Нечто похожее характерно и для его учения о воздействии, оказываемом трагедией на слушателей. Хотя он и одного мнения с Платоном по поводу того, что это воздействие в основном заключается в пробуждении страха и сострадания, но в этом он видит не зло, паралит/тощее человеческую активность, а, напротив, укрепление и очищение, катарсис364. Что под этим подразумевается, показал Бернайс в своей работе "Основные черты утерянных сочинений Аристотеля о воздействии трагедии" (Бреслау, 1857), причем кроме "Поэтики" Аристотеля он привлек еще его сочинение "Политика", а также труды Прокла и Ямвлиха. Исходя из них аристотелевское учение о катарсисе может быть суммировано следующим образом: страх перед несчастьем так же присущ человеку, как и сочувствие к тем, с которыми оно произошло. Так как мир всегда чреват угрозами, то человек стремится избегать опасности быть парализованным этими аффектами и потерять то уравновешенное душевное состояние (эвдемонию), а также ту рассудительность (софросинию), без которых он не может достичь высшего состояния, а именно - созерцания божественного365. И чем сильнее пытались вытеснить эти чувства, тем сильнее они становились366. Здесь трагедия действует подобающим образом: поскольку страх и сострадание, вызываемые ею лишь в определенных пределах, не связаны с реальными событиями, то она позволяет зрителю очиститься от них и найти в этом радостное облегчение. Мы назвали бы сегодня такое освобождение от душевного гнета "разрядкой"367. Вообще говоря, эту задачу трагедия может выполнить лишь при следующих условиях: во-первых, герой не должен обладать безупречной добродетелью, потому что мы сочувствуем лишь себе подобным368, и, во-вторых, он не может попасть в беду из-за собственных проступков369, потому что тогда он не пробудит нашего сострадания. Лучше всех, как полагает Аристотель, выполнил все эти условия Еврипид, и поэтому он "самый трагичный" из всех поэтов370.

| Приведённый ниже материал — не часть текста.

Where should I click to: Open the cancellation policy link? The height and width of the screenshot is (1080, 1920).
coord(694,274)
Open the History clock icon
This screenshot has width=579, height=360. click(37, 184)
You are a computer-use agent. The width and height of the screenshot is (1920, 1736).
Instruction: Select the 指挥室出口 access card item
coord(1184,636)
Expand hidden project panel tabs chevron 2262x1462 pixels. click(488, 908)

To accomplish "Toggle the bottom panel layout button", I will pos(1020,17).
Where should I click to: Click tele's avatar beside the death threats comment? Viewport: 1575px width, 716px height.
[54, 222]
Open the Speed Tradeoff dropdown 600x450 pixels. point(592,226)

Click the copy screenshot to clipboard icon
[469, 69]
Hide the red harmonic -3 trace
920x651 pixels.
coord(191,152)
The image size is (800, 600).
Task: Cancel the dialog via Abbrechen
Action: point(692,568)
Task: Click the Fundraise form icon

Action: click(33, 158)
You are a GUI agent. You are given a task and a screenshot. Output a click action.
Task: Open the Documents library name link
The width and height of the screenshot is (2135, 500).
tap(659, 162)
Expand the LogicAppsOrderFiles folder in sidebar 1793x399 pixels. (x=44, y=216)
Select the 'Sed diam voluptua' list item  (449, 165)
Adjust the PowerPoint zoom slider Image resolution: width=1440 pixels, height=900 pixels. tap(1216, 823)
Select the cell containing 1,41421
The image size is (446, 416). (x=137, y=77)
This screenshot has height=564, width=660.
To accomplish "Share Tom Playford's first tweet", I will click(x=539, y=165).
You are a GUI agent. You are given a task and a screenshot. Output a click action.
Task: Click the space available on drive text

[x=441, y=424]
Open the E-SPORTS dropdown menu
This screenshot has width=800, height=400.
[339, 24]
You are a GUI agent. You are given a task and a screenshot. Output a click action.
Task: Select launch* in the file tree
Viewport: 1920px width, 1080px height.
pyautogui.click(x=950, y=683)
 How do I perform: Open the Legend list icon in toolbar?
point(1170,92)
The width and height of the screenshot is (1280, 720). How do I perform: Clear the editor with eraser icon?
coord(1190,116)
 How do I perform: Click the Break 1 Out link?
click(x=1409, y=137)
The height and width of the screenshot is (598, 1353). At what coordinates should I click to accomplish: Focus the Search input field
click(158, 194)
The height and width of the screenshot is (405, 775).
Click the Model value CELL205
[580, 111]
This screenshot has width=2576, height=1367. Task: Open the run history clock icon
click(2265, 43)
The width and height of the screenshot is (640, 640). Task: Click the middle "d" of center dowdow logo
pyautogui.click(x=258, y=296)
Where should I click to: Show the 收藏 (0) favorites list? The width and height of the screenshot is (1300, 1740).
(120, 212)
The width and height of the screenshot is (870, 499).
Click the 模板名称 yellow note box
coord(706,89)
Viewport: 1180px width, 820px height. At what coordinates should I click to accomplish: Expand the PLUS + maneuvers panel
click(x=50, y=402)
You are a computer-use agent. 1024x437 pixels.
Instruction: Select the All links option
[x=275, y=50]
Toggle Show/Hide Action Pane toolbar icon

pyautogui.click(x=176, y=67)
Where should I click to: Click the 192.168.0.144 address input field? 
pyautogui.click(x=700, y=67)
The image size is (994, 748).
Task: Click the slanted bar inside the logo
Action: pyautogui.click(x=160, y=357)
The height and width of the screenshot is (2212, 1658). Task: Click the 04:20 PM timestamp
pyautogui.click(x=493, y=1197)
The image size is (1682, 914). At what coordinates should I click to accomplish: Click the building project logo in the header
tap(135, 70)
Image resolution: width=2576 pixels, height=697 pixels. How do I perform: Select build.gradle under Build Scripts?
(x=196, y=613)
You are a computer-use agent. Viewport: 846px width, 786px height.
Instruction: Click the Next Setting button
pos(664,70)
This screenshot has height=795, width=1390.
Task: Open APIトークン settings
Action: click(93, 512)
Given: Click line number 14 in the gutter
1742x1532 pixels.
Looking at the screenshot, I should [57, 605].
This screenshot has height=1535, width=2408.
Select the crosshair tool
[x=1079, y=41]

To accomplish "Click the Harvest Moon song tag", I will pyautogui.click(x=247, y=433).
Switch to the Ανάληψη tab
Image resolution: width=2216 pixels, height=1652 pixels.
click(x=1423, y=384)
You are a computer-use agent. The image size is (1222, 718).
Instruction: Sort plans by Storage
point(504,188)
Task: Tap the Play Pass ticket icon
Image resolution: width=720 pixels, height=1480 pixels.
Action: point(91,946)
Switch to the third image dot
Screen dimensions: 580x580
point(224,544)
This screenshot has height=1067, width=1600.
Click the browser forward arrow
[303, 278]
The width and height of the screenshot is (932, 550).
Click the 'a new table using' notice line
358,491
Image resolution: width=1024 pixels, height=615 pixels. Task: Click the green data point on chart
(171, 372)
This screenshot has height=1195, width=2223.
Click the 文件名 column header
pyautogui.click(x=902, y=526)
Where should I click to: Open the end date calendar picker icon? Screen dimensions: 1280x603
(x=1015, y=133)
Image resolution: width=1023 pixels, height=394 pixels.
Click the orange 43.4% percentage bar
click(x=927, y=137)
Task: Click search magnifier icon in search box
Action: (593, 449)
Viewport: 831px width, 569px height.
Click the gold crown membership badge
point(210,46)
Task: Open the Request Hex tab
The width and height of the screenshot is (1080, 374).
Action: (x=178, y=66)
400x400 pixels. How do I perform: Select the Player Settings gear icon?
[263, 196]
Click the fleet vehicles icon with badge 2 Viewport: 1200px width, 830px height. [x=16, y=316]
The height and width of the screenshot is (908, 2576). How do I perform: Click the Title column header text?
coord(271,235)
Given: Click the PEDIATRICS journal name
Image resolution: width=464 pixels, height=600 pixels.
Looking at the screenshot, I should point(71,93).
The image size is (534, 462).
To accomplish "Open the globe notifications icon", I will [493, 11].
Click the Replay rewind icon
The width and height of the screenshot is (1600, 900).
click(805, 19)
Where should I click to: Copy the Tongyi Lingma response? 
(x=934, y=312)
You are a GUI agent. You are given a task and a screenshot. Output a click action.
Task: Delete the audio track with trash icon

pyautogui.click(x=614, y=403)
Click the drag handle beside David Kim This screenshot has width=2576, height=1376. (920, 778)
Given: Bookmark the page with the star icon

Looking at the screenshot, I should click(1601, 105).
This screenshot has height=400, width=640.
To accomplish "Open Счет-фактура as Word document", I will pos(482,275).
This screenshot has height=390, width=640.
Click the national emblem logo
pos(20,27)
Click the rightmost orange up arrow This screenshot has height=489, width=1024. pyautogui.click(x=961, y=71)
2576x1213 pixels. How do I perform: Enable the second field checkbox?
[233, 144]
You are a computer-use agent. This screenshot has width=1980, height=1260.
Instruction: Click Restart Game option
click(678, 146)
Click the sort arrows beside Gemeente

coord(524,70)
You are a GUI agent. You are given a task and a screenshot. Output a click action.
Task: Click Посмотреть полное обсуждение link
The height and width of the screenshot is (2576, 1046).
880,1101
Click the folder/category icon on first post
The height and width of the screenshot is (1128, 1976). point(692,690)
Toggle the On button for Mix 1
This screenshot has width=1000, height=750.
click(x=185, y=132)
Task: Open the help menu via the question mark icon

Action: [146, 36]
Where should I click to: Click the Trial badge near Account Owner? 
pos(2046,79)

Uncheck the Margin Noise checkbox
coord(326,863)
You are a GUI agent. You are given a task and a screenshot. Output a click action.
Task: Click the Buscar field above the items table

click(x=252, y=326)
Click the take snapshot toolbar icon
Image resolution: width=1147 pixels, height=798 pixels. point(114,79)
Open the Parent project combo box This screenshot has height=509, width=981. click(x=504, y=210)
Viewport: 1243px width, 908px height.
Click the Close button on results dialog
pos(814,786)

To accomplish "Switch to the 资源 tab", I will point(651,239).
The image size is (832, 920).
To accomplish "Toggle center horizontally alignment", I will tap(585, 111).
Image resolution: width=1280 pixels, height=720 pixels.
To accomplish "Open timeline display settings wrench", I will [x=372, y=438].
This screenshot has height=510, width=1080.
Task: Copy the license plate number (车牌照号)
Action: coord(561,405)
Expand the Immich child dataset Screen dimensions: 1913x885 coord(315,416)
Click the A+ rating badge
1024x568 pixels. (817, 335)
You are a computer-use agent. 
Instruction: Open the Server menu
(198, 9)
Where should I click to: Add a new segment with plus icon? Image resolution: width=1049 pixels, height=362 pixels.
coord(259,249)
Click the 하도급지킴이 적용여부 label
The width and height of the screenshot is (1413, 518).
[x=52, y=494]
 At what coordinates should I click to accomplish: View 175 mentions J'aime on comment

Я не останавливаюсь здесь на чисто формальных исследованиях трагедии Аристотелем, которые не имеют значения
205
в данной связи, и добавлю лишь, что даруемую ею радость он выводит не только из феномена катарсиса, но и из удовлетворенной склонности к имитации, которая присуща всем людям371.
Рассматривая античные теории, посвященные трагедии, в таком контексте, мы ясно видим, что они не уделяли никакого внимания ее культовому и мифическому смыслу. Речь идет не об истинности, действительности и непосредственном присутствии в ней нуминозного события, архе, и даже содержание трагедии в его частностях учитывается лишь поверхностно. Горгий увидел в ней только обман, Платон — видимость видимости, и лишь один Аристотель пришел к необходимости на свой "философский манер" дефинировать самые общие сущностные черты трагедии, по отношению к которым та особая историческая форма, которую ей придали Эсхил и Софокл, не имела значения.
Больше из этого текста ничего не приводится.